Saturday, 5 November 2011

The method behind George’s madness

One of the most striking moments in Giorgos Papandreou’s vote of confidence apologia last night was his effort to justify the proposed bailout referendum on the grounds that it represented, in his mind, an attempt to change the way politics is done in Greece, to move the country from its ‘Byzantine tradition’ of murky deals done behind closed doors without the involvement of the citizenry to the ‘Athenian tradition’ of direct democracy.

Now, of course, one could argue that it’s a funny time for Papandreou to have decided that he wants to be Pericles and we won’t go into his sincerity and the other, colder political calculations that contributed to the ill-fated referendum plan; but if we consider the prime minister’s ‘Athens-Byzantium’ dichotomy alongside the RIEAS analysis – which emphasises the influence of the Scandinavian democratic model on Papandreou – and this piece by Anthony Barnett – which reminds us of Papandreou, the man behind the Symi symposia – then we begin to see that there is a certain method to George’s madness.

2 comments:

Hermes said...

The suggestion that Papandreou is some sort of honest and transparent operater has to be one of the most absurd things I have read so far. How many secret meetings have there been with Turkey? Over 10 in the last 12 months. How much are we told? Nothing but vague pronouncements. Where is Papandreou's honesty and transparency in this instance?

Stupid newspapers like The Guardian and Open Democracy easily swallow these myths because they are of the same ilk as Papandreou.

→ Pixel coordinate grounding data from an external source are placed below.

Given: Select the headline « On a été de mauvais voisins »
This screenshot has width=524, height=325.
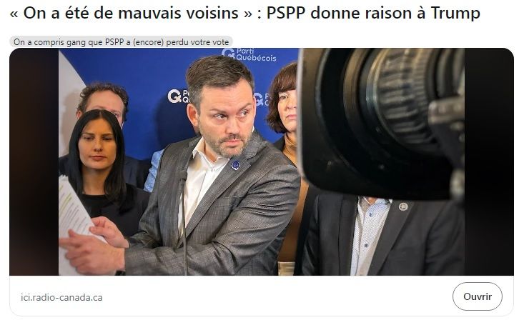Looking at the screenshot, I should coord(131,13).
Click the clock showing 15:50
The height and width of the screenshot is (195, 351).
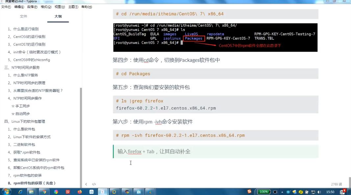330,191
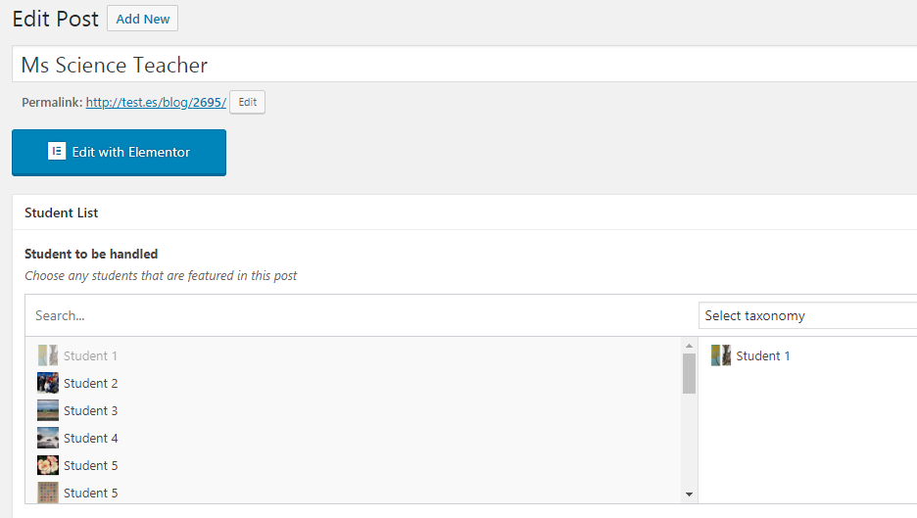Open the test.es/blog/2695 permalink

pos(156,102)
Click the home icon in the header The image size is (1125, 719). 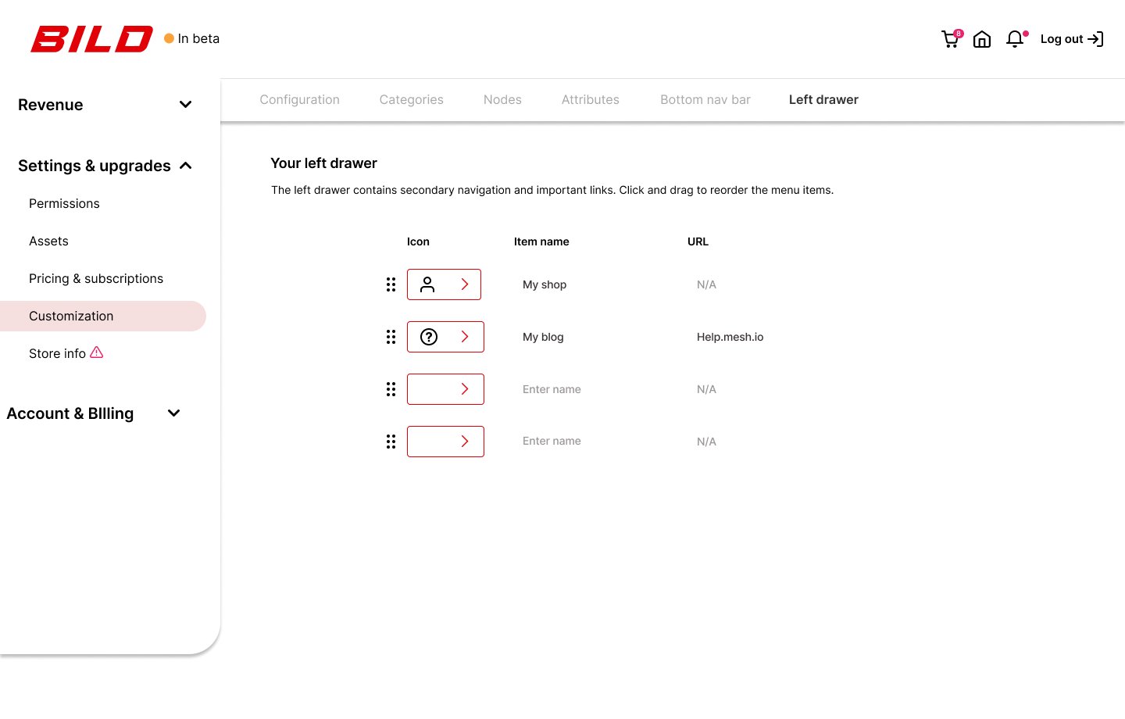(x=982, y=38)
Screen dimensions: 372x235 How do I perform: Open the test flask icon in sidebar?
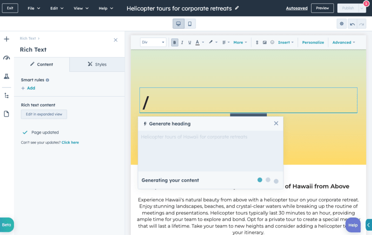7,76
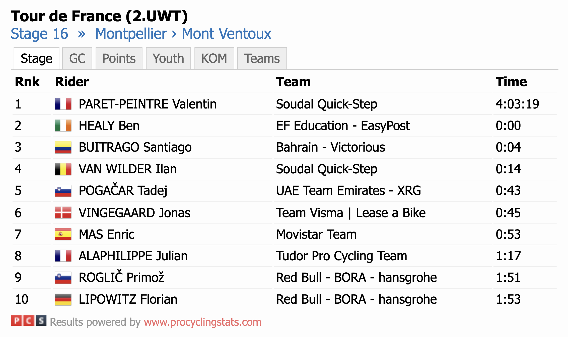Open the Points classification tab
568x337 pixels.
click(x=119, y=58)
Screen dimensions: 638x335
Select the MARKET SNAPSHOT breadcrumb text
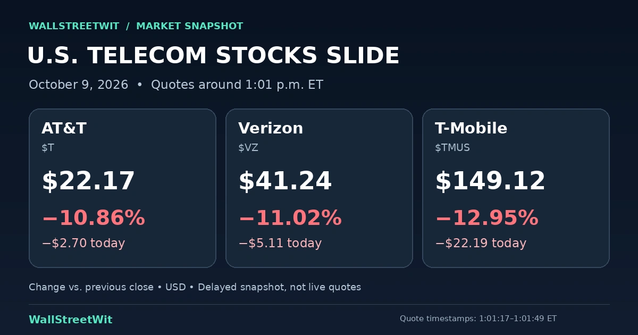[x=190, y=26]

Ironically, the most Byzantine politics can be found in ancient Athens itself. The idea that the ancient Greeks were the Swedes of the ancient world is the sort of clap trap Northern Europeans peddle to separate ancient Greece from modern Greeks and make themselves their progeny. It is an utterly racist project.

John Akritas said...

Just saying, H, how Papandreou sees himself, trying to make sense of what was going on his head with the referendum. Direct democracy is quite the vogue on the left at the moment – with all the Occupy Wall, Occupy the Stock Exchange movements and so on.